[Start of section]

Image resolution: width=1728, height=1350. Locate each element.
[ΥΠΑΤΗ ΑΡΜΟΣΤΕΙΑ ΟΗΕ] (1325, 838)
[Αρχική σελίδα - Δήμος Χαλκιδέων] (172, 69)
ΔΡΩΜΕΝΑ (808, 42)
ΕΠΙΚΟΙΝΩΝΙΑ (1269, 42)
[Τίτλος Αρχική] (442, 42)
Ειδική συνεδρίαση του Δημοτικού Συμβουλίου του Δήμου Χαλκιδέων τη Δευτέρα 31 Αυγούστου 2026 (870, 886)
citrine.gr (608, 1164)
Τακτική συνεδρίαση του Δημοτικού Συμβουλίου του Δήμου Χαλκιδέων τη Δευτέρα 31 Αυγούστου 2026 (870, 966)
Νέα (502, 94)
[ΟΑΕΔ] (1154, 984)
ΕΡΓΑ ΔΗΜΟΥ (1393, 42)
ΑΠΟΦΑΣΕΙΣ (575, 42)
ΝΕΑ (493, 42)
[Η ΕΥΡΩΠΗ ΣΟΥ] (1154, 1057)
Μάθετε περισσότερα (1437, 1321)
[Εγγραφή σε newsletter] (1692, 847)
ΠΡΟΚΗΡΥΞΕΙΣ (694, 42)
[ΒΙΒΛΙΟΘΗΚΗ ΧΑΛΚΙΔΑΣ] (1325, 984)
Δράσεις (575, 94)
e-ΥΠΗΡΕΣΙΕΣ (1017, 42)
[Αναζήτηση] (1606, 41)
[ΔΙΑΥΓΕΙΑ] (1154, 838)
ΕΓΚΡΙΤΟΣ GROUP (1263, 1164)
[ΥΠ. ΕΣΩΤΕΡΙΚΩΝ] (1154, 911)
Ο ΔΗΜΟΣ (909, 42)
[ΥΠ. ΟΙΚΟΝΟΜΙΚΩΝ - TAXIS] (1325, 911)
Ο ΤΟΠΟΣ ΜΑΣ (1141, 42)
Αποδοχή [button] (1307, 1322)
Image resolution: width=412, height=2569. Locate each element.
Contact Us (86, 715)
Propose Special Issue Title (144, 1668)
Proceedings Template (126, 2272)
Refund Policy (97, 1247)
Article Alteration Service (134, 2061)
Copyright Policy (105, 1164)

[End of section]

# Aim of the exercise
Copy out the records once more, with nothing altered.

# Solution for this exercise
Image resolution: width=1728, height=1350. Locate each element.
[ΥΠΑΤΗ ΑΡΜΟΣΤΕΙΑ ΟΗΕ] (1325, 838)
[Αρχική σελίδα - Δήμος Χαλκιδέων] (172, 69)
ΔΡΩΜΕΝΑ (808, 42)
ΕΠΙΚΟΙΝΩΝΙΑ (1269, 42)
[Τίτλος Αρχική] (442, 42)
Ειδική συνεδρίαση του Δημοτικού Συμβουλίου του Δήμου Χαλκιδέων τη Δευτέρα 31 Αυγούστου 2026 (870, 886)
citrine.gr (608, 1164)
Τακτική συνεδρίαση του Δημοτικού Συμβουλίου του Δήμου Χαλκιδέων τη Δευτέρα 31 Αυγούστου 2026 (870, 966)
Νέα (502, 94)
[ΟΑΕΔ] (1154, 984)
ΕΡΓΑ ΔΗΜΟΥ (1393, 42)
ΑΠΟΦΑΣΕΙΣ (575, 42)
ΝΕΑ (493, 42)
[Η ΕΥΡΩΠΗ ΣΟΥ] (1154, 1057)
Μάθετε περισσότερα (1437, 1321)
[Εγγραφή σε newsletter] (1692, 847)
ΠΡΟΚΗΡΥΞΕΙΣ (694, 42)
[ΒΙΒΛΙΟΘΗΚΗ ΧΑΛΚΙΔΑΣ] (1325, 984)
Δράσεις (575, 94)
e-ΥΠΗΡΕΣΙΕΣ (1017, 42)
[Αναζήτηση] (1606, 41)
[ΔΙΑΥΓΕΙΑ] (1154, 838)
ΕΓΚΡΙΤΟΣ GROUP (1263, 1164)
[ΥΠ. ΕΣΩΤΕΡΙΚΩΝ] (1154, 911)
Ο ΔΗΜΟΣ (909, 42)
[ΥΠ. ΟΙΚΟΝΟΜΙΚΩΝ - TAXIS] (1325, 911)
Ο ΤΟΠΟΣ ΜΑΣ (1141, 42)
Αποδοχή [button] (1307, 1322)
Image resolution: width=412, height=2569. Locate each element.
Contact Us (86, 715)
Propose Special Issue Title (144, 1668)
Proceedings Template (126, 2272)
Refund Policy (97, 1247)
Article Alteration Service (134, 2061)
Copyright Policy (105, 1164)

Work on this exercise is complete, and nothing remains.